■ **DATA SHOWN**:
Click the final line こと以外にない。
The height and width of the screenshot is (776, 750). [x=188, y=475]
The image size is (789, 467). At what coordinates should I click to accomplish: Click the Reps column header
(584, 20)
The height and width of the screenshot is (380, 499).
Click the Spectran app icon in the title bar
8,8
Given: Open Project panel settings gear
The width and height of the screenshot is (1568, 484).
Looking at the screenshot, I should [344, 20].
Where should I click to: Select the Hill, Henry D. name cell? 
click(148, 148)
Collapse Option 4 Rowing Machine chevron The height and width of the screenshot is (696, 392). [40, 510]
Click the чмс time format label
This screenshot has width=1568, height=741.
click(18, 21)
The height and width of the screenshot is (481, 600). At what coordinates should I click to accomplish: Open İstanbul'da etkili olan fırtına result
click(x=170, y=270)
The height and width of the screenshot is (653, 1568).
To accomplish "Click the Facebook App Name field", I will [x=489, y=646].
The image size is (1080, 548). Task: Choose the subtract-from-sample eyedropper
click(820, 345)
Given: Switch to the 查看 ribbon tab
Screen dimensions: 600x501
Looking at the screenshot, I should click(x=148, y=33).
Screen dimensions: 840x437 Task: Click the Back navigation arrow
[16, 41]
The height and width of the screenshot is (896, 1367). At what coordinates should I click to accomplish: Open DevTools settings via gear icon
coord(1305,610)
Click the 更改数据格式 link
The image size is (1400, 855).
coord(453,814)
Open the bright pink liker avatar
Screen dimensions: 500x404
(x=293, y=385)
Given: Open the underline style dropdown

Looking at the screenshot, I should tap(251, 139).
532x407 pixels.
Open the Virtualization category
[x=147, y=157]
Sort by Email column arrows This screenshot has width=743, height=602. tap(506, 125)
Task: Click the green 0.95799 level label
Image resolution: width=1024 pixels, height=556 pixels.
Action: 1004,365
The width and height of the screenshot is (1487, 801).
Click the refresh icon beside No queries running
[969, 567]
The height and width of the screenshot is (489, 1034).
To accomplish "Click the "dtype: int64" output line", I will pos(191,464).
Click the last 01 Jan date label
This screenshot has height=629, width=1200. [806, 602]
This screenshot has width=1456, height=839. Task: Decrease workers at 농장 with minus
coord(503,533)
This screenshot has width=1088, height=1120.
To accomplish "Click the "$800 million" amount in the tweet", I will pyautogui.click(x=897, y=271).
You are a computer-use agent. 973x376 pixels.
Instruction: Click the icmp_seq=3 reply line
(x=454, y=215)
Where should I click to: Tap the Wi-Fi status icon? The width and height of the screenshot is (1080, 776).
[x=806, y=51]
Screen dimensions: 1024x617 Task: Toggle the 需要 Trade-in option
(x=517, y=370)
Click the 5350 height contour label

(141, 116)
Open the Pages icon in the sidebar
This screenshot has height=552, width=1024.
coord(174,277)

■ **PROBLEM REQUIREMENTS**: Reproduce the items above verbatim, starting with the first line and going on through the line with "click(18, 21)".

■ **TASK OUTPUT**:
Click the final line こと以外にない。
The height and width of the screenshot is (776, 750). [x=188, y=475]
The image size is (789, 467). At what coordinates should I click to accomplish: Click the Reps column header
(584, 20)
The height and width of the screenshot is (380, 499).
Click the Spectran app icon in the title bar
8,8
Given: Open Project panel settings gear
The width and height of the screenshot is (1568, 484).
Looking at the screenshot, I should [344, 20].
Where should I click to: Select the Hill, Henry D. name cell? 
click(148, 148)
Collapse Option 4 Rowing Machine chevron The height and width of the screenshot is (696, 392). [40, 510]
Click the чмс time format label
This screenshot has width=1568, height=741.
click(18, 21)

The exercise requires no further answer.